At peak rush hours, hordes of bicyclists, skateboarders and pedestrians charge through the Jefferson Boulevard and McClintock Avenue intersection. While the streetlight timer counts down the seconds, a young woman strolls and chatters on her cell phone, people on cruiser bikes zoom in every direction, and students late for class dodge traffic. Light after light, people repeatedly break into their chaotic paths, and, except for the rare collision, no one has ever been injured, according to DPS Capt. David Carlisle.
The willy-nilly patterns of the junction demonstrate a shared defiance of authority. Official California law requires bicyclists to walk their bike in the crosswalk. But they hardly ever do. Most keep pedaling and ignore common courtesies of yielding to a mother and her child or slowing down before a large group.
Ashley Dotterweich, a junior majoring in English, meanders through the intersection at least four times a day to and from the USC campus. “It’s mostly making big arcs around everybody. People on bikes forget how to steer. They do this thing—” Dotterweich gestures like she is swiveling handlebars from side to side, “—like they don’t know where they’re going. It’s like, just choose a direction, already.”

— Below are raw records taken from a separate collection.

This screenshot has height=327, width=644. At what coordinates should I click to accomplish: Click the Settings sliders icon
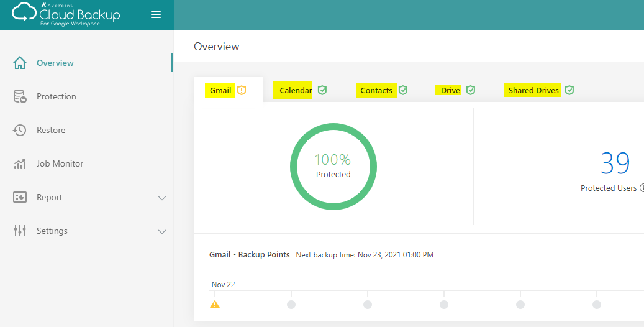pyautogui.click(x=20, y=231)
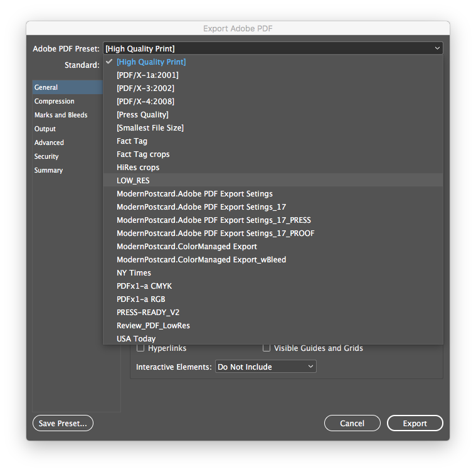Toggle Visible Guides and Grids checkbox

pyautogui.click(x=267, y=348)
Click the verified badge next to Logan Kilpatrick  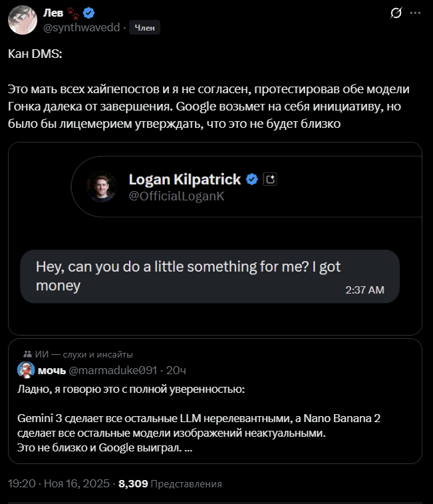252,179
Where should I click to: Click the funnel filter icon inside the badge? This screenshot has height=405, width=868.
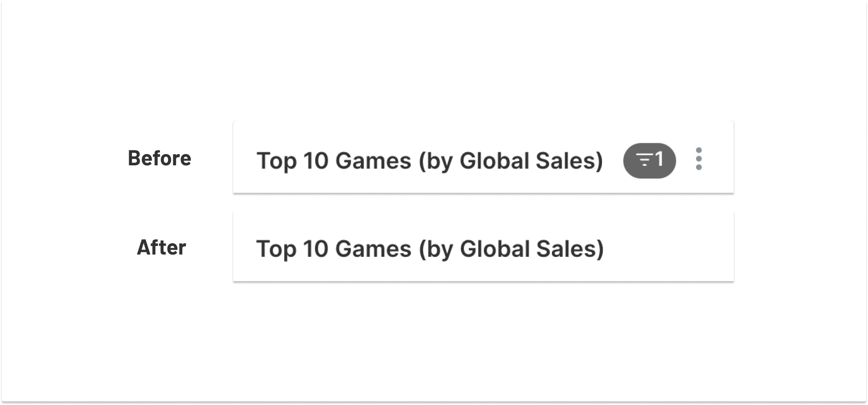tap(644, 160)
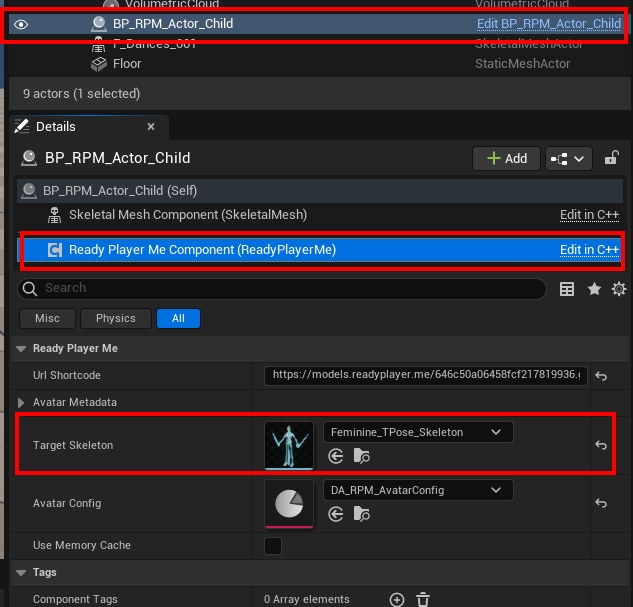Add element to Component Tags array
The height and width of the screenshot is (607, 633).
point(397,599)
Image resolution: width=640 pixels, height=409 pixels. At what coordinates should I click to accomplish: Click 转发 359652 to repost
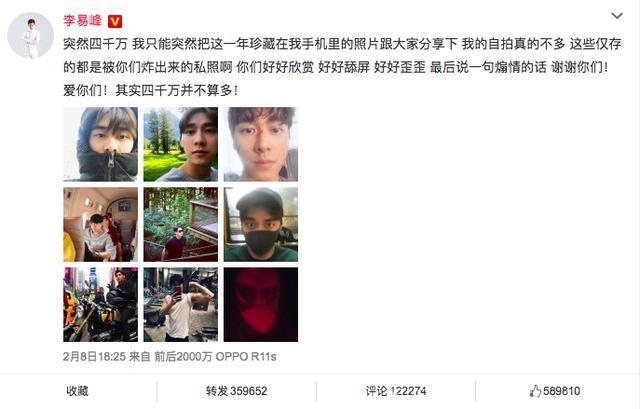pyautogui.click(x=237, y=391)
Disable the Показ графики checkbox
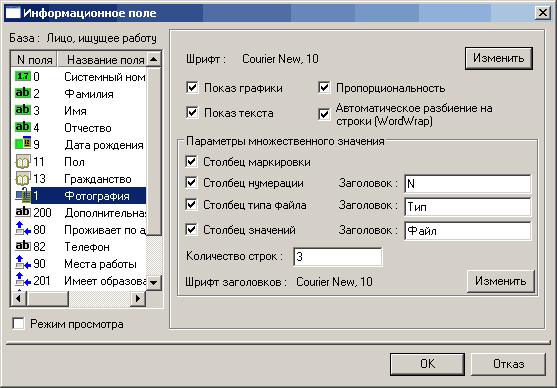This screenshot has width=557, height=388. pyautogui.click(x=192, y=87)
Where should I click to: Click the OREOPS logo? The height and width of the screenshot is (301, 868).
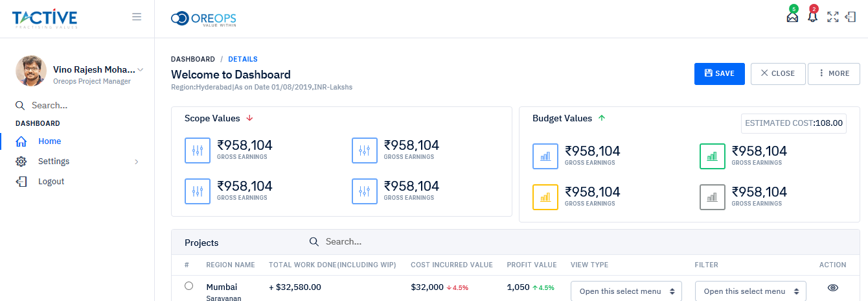coord(204,19)
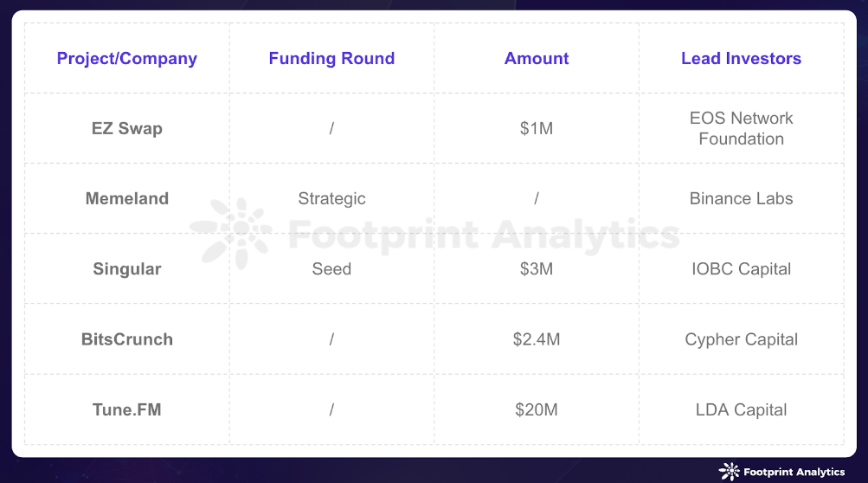Click the $20M amount cell
This screenshot has width=868, height=483.
[x=537, y=409]
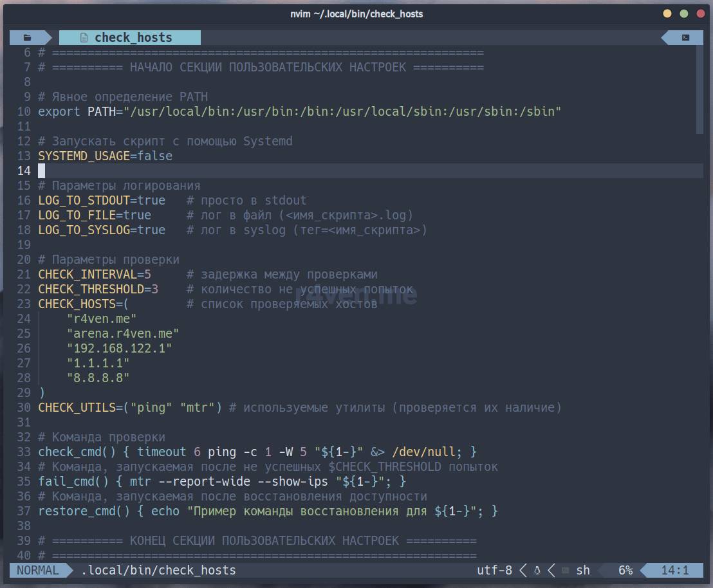Viewport: 713px width, 588px height.
Task: Click the 14:1 cursor position indicator
Action: pos(674,571)
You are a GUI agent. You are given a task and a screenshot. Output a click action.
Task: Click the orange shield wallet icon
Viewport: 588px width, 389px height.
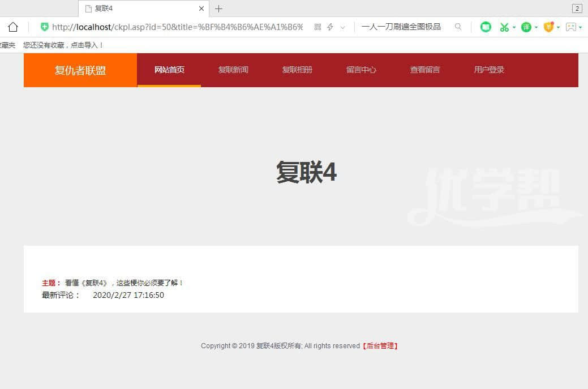click(548, 27)
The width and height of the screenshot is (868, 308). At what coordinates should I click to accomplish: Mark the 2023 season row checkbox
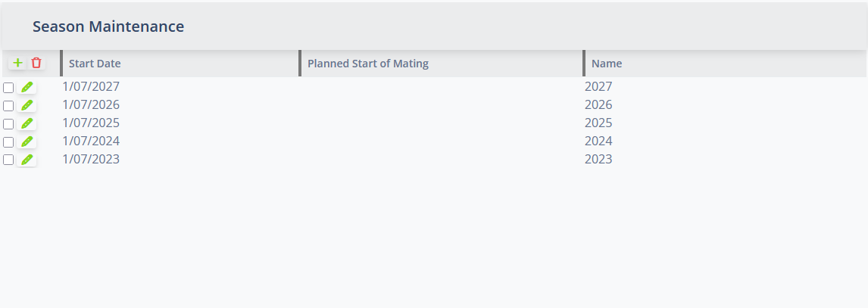click(x=8, y=160)
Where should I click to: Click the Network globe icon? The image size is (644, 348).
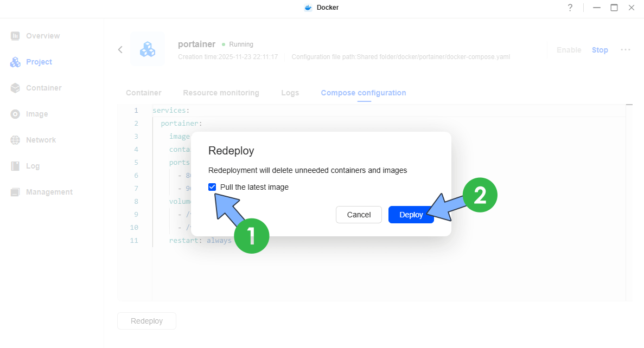(x=15, y=140)
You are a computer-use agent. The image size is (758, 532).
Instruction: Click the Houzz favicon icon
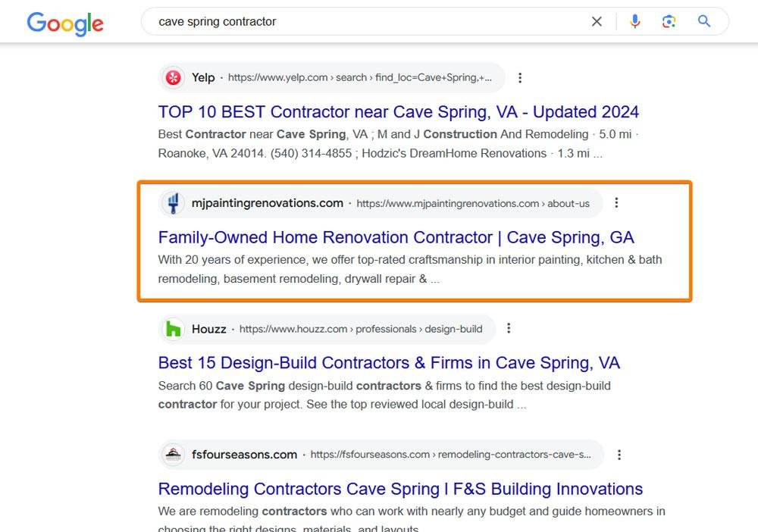pos(174,329)
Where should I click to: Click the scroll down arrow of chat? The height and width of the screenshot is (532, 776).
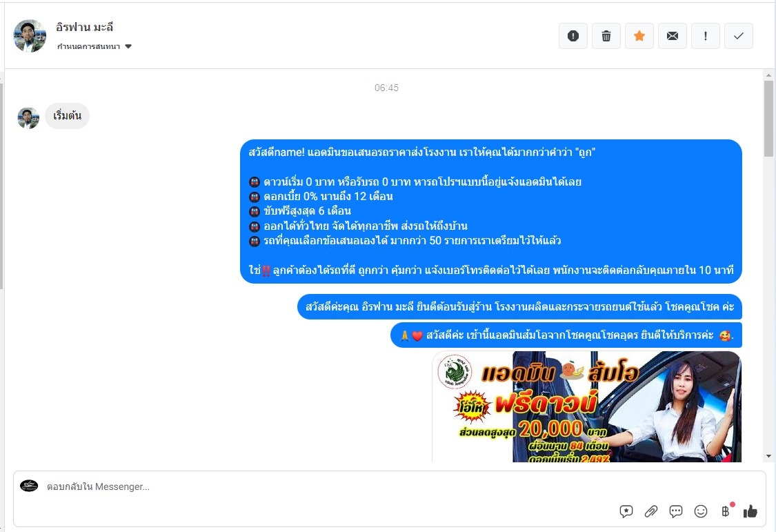pos(768,456)
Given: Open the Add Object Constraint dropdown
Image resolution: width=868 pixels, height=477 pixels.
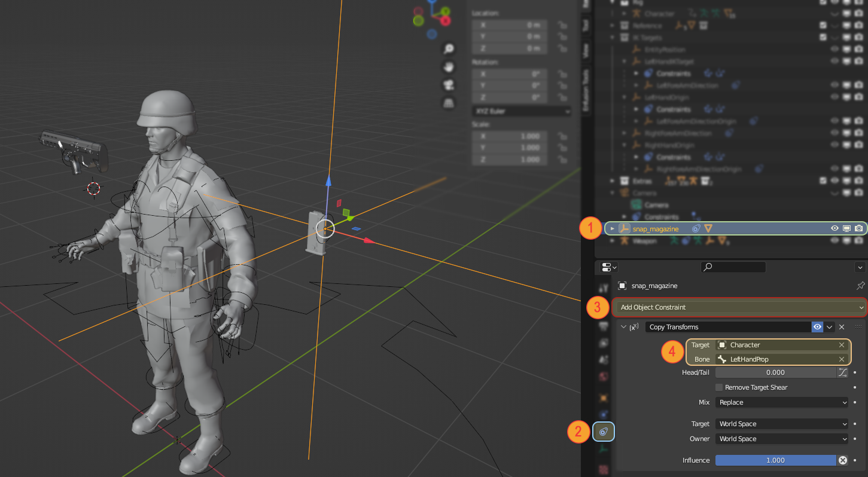Looking at the screenshot, I should pyautogui.click(x=739, y=307).
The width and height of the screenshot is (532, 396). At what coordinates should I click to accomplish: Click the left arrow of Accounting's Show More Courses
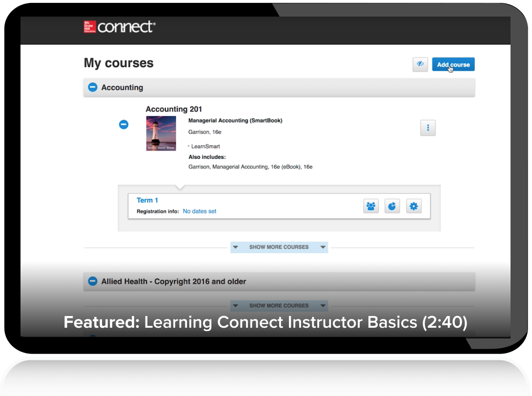point(235,247)
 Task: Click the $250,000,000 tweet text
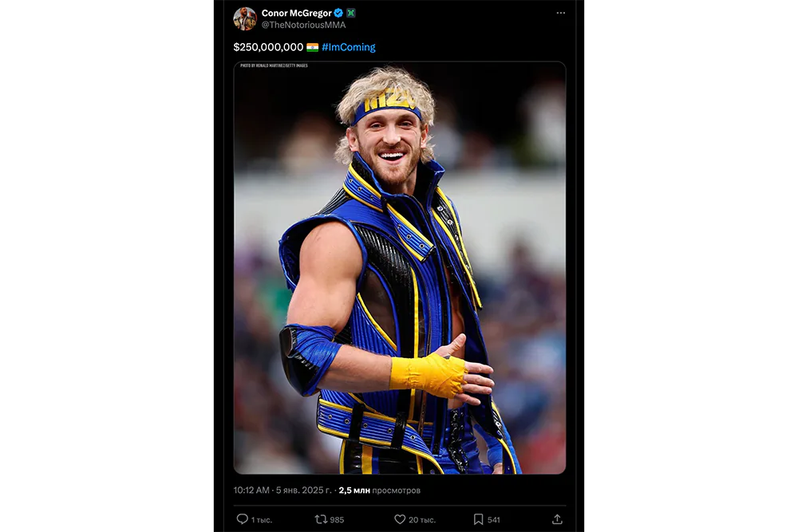pos(268,47)
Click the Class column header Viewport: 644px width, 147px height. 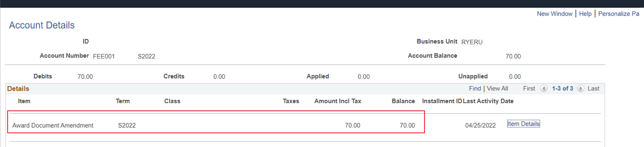click(172, 101)
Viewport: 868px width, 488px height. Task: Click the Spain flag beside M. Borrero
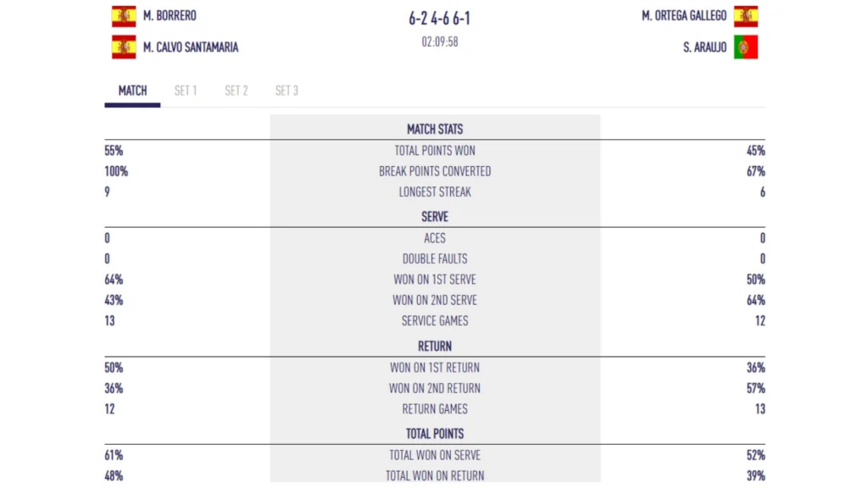124,16
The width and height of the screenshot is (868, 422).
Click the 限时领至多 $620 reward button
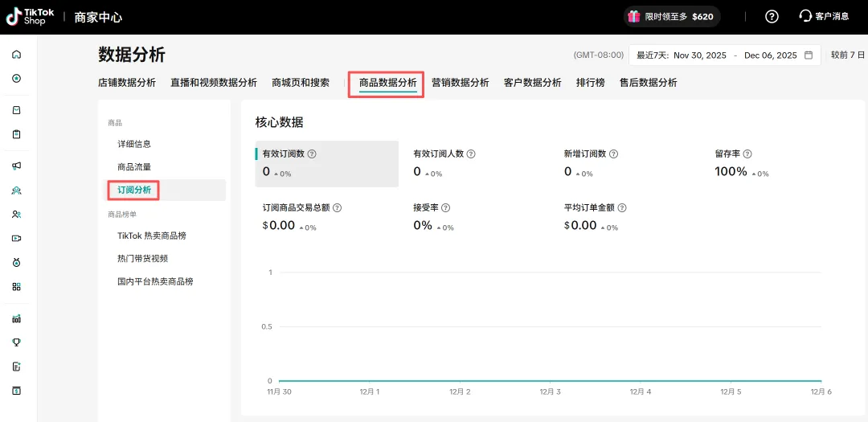[671, 16]
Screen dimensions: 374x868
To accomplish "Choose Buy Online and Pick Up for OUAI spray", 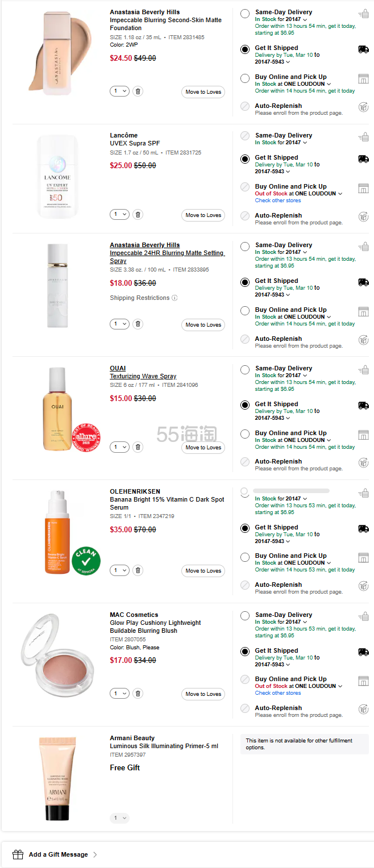I will 245,434.
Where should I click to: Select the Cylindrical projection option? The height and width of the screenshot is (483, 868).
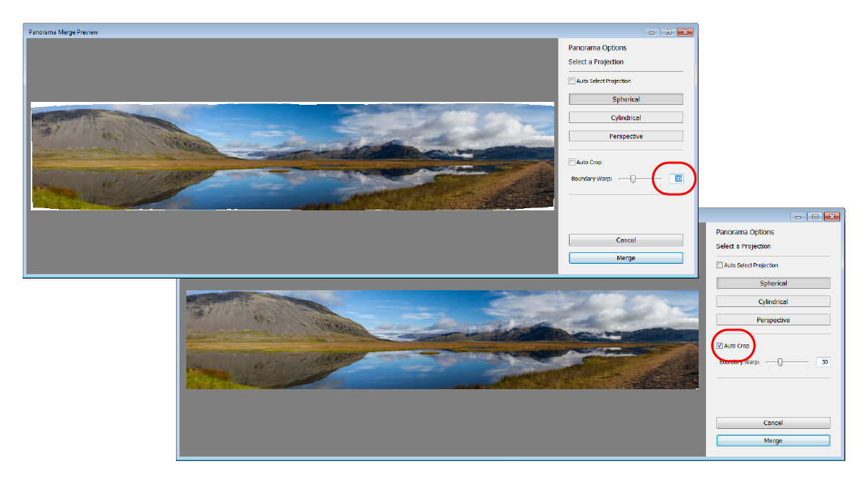(625, 117)
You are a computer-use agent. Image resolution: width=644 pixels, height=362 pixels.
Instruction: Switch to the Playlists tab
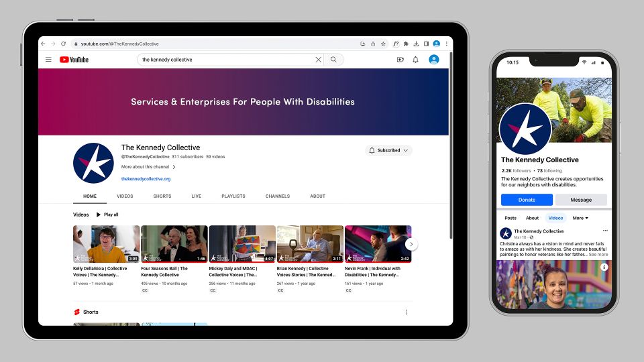pos(233,196)
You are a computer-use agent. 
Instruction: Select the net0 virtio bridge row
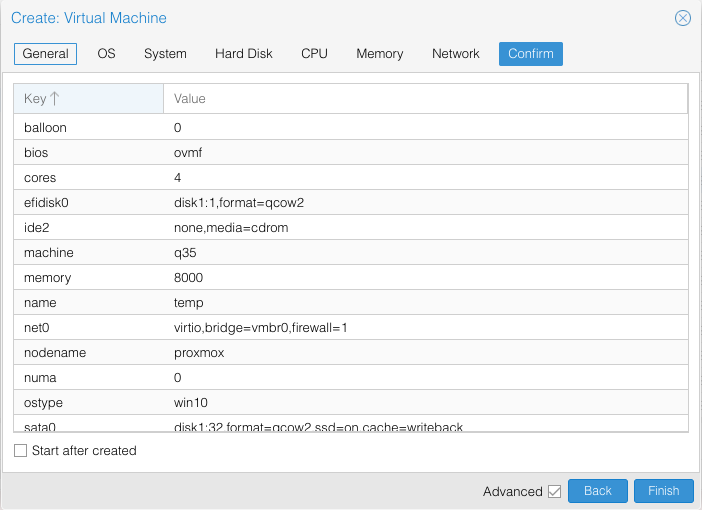point(350,328)

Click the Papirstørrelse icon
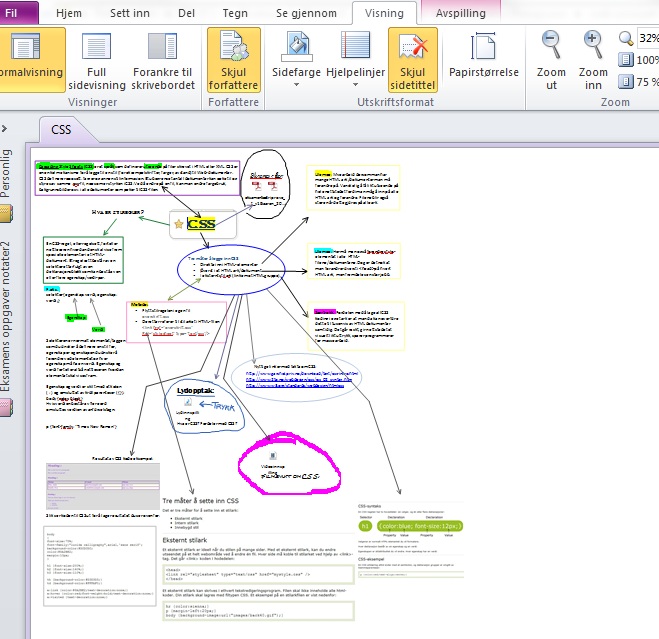(485, 50)
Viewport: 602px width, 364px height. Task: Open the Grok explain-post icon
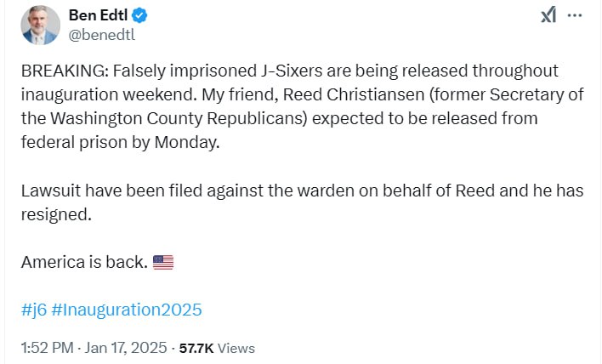tap(548, 15)

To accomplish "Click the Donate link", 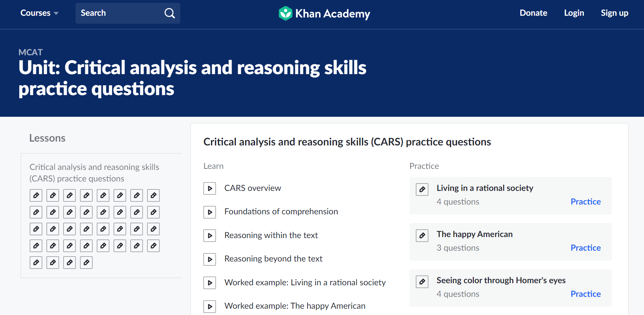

Pedestrians concede the right-of-way to bigger, faster clusters of bike riders. Gliding off the curb like a flock of birds taking flight, the bike riders’ feet seldom touch the ground. Elevated on their seats, few yell out warnings to people in the way. In the absence of language, subtle gestures – a nod of the head, a slight shift to the right to allow someone to pass on your left, a sudden decrease in speed – govern the arena.
American intersections are masculine: one street joins another at a perpendicular angle. Unlike roundabouts in France, which guide pedestrians and cars in a circle, square intersections foster aggressive movements. Slower people shrink their strides, never straying outside the white parallel lines, while faster people cut careless swaths. For those who travel at medium speeds, navigating between slow and fast crossers requires flexible decision-making.
“You’re going, you’re flowing, letting someone by,” said Amanda Ashley, a senior majoring in communication who rides a neon green cruiser bike. “Everyone has formed their own mini-lane.”
The unpredictability of the intersection, the flirting with the “possibility of improvisation” as Richard Schechner wrote, is a charged field of free expression. People rumor that at the end of every month, police officers, looking out of place with their strapped helmets and tight-fitted navy uniforms, monitor the intersection to ticket and fine bicyclists who do not walk their bikes. Seeing someone walking their bike could signify the presence of a cop – common street knowledge. After the police arrive, everyone walks their bike. When they haven’t been seen for weeks, bicyclists resort to familiar law-breaking habits.